B. LE MÉCANISME DES ÉCO-MODULATIONS PRÉSENTE DES LIMITES INTRINSÈQUES
L'obligation de moduler les éco-contributions est prévue à l'article L. 541-10-3 du code de l'environnement, dans sa rédaction issue de la loi Agec. Cette modulation doit s'appliquer « lorsque cela est possible au regard des meilleures techniques disponibles » pour chaque produit ou groupe de produits similaires, en fonction de critères de performance environnementale, parmi lesquels la quantité de matière utilisée, l'incorporation de matière recyclée, la durabilité et la réparabilité, etc.
L'article 541-10-3 indique que cette modulation prend la forme d'une prime accordée par l'éco-organisme au producteur lorsque le produit remplit les critères de performance, et celle d'une pénalité due par le producteur à l'éco-organisme lorsque le produit s'en éloigne. Depuis la loi Agec, il est par ailleurs précisé que « les primes et pénalités peuvent être supérieures au montant de la contribution financière nécessaire à la gestion des déchets. »71(*)
Les éco-organismes peuvent fixer librement le montant des primes et des pénalités, sous réserve de certaines limitations prévues par la loi Agec. Tout d'abord, les primes et pénalités doivent être fixées de manière transparente et non discriminatoire. Ensuite, sur demande motivée du producteur, l'éco-organisme est tenu de limiter le montant de la prime ou de la pénalité à 20 % du prix de vente hors taxe de son produit.
Enfin, la modulation est soumise à l'avis du ministre chargé de l'environnement, et elle peut être fixée par arrêté du ministre chargé de l'environnement après avis de la commission inter-filières. Toutefois, il est impossible en l'état actuel du droit d'imposer une modulation aux filières REP qui ne la pratiquent pas72(*).

▶ Problèmes à résoudre
**A.** Recopiez le passage de l'extrait sur les éco-modulations allant de « Les éco-organismes peuvent » jusqu'à « la pratiquent pas72(*). ».
**B.** Répondez aux questions suivantes à partir de l'extrait sur les éco-modulations.
(i) Quel article du code de l'environnement prévoit l'obligation de moduler les éco-contributions ?
(ii) Sur demande motivée du producteur, à quel pourcentage du prix de vente hors taxe l'éco-organisme doit-il limiter la prime ou la pénalité ?
(iii) Quelle commission rend un avis avant que la modulation soit fixée par arrêté ministériel ?
**C.** D'après l'extrait sur les éco-modulations, dans quel cas un producteur doit-il verser une pénalité à l'éco-organisme plutôt que recevoir une prime ? Répondez en une à trois phrases.

▶ Contenu présenté
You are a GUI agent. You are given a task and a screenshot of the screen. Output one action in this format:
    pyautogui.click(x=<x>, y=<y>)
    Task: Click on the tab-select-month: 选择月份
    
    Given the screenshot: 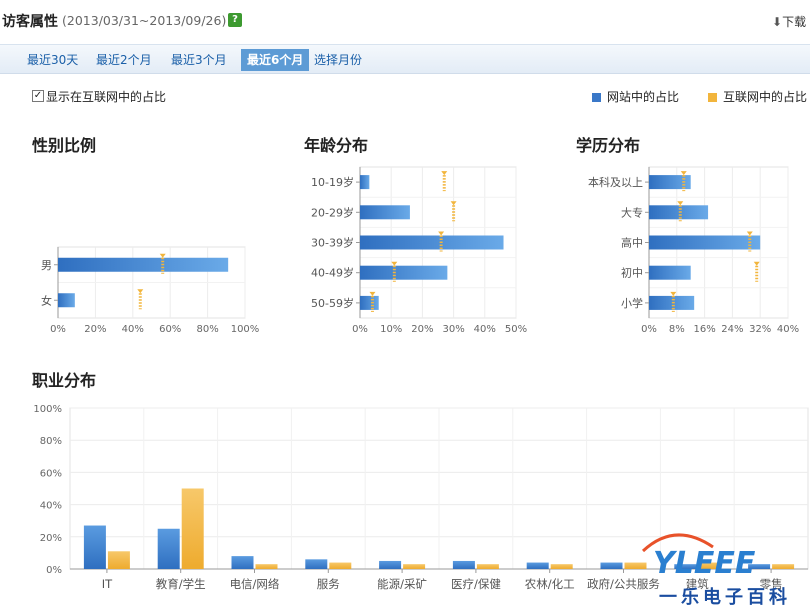 What is the action you would take?
    pyautogui.click(x=338, y=60)
    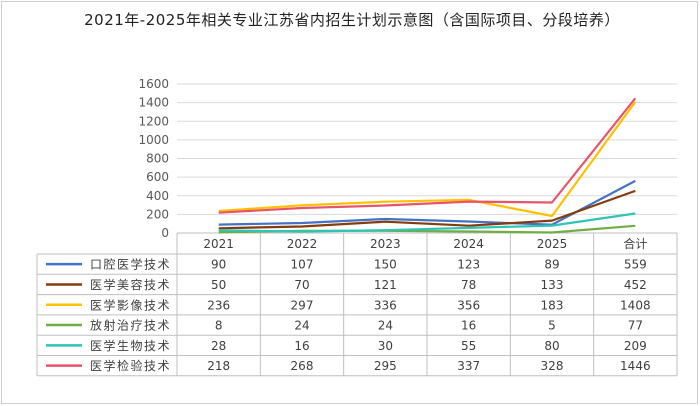 The image size is (700, 406). Describe the element at coordinates (468, 285) in the screenshot. I see `data-table-value: 78` at that location.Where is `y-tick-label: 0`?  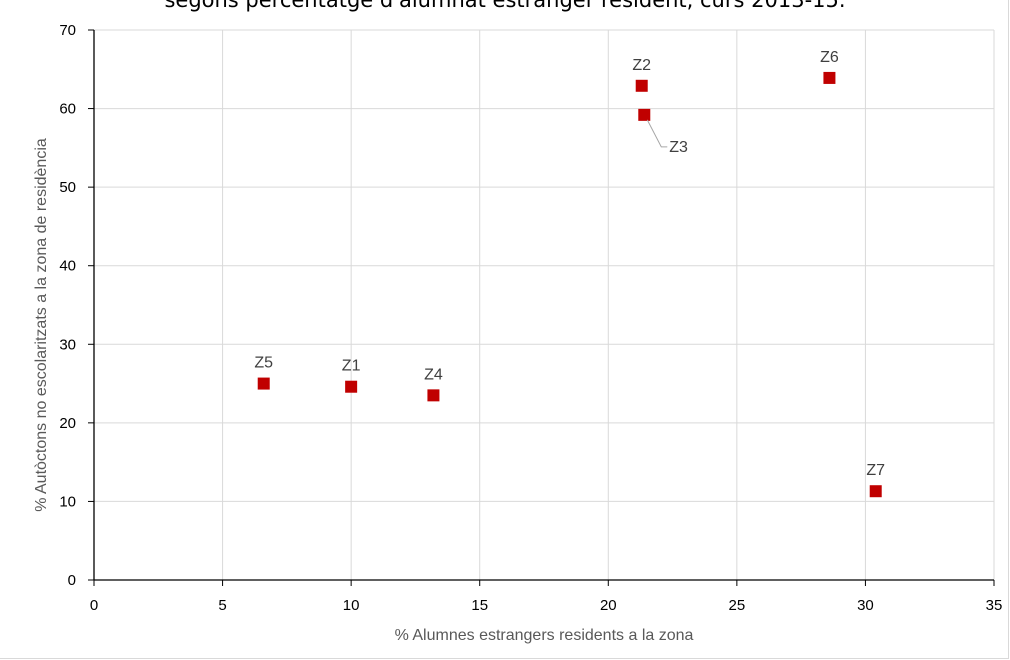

▶ Réponses par point
**A.**
Les éco-organismes peuvent fixer librement le montant des primes et des pénalités, sous réserve de certaines limitations prévues par la loi Agec. Tout d'abord, les primes et pénalités doivent être fixées de manière transparente et non discriminatoire. Ensuite, sur demande motivée du producteur, l'éco-organisme est tenu de limiter le montant de la prime ou de la pénalité à 20 % du prix de vente hors taxe de son produit.
Enfin, la modulation est soumise à l'avis du ministre chargé de l'environnement, et elle peut être fixée par arrêté du ministre chargé de l'environnement après avis de la commission inter-filières. Toutefois, il est impossible en l'état actuel du droit d'imposer une modulation aux filières REP qui ne la pratiquent pas72(*).

**B.**
(i) L'article L. 541-10-3 du code de l'environnement.
(ii) 20 % du prix de vente hors taxe du produit.
(iii) La commission inter-filières.

**C.** Le producteur doit une pénalité à l'éco-organisme lorsque son produit s'éloigne des critères de performance environnementale. Il reçoit au contraire une prime lorsque le produit remplit ces critères.